The Federal Reserve surely hasn’t finished hiking rates and there’s no sign of a pivot towards anything more-dovish but there’s a chance we’ve already seen the bottom for asset risk.

It all hinges on bond yields. The market is forward-looking and there’s no market more in tune with the Fed and inflation outlook than bonds.

Lately, the market has been sending signals that inflation has peaked and that the Fed hikes to around 3.50% will be enough to tame prices and re-establish price stability. The 10-year yield touched 3.498% on June 14 just before the FOMC decision and then promptly sank to 2.75%.

Late last week though, they rebounded to 3.10% on solid economic data on the services sector and employment. The thinking there is that consumers and businesses remain strong and that inflation could be more persistent.

Once the market gets visibility to the end of the US rate hiking cycle, we may see a bottom in stocks and a top in the dollar.

December 2018 is a great example as there was a swift re-think at the Fed. They had just hiked to 2.25-2.50% and said “The Committee judges that some further gradual increases” in rates would be needed.
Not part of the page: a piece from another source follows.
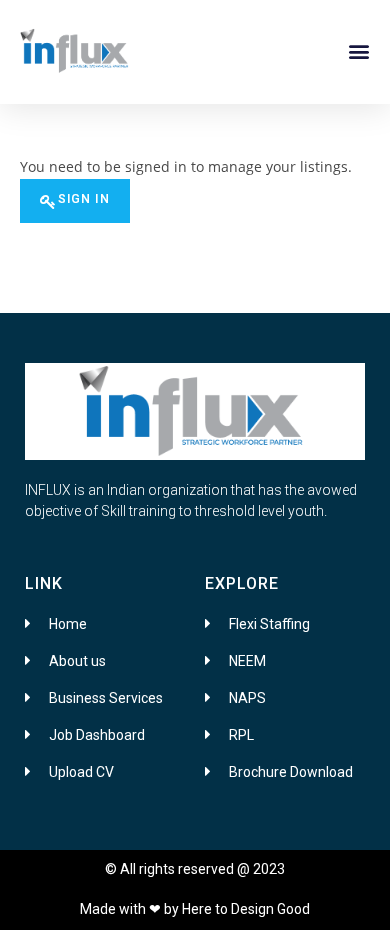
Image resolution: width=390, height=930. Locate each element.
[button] (358, 50)
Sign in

That corresponded with a major round of turmoil with stocks nearly falling into a technical bear market. In January, the Fed pivoted and said:

In light of global economic and financial developments and muted inflation pressures, the Committee will be patient as it determines what future adjustments to the target range for the federal funds rate may be appropriate to support these outcomes.

The market had anticipated the turn and stocks made a dramatic bottom on Christmas Eve then continued to rally until the pandemic.

What’s notable is that 10-year note yields peaked about six weeks before stocks with a double to at 3.25%.

USD/JPY also peaked in October 2018 at 114.50 and continued lower to 104.50 by August 2016.

Looking ahead, I don’t know if 3.50% is the peak in ten-year yields but the example of 2018 — and many other economic cycles — shows that a peak in yields is a prerequisite for a sustained turn in stocks and a peak in USD/JPY.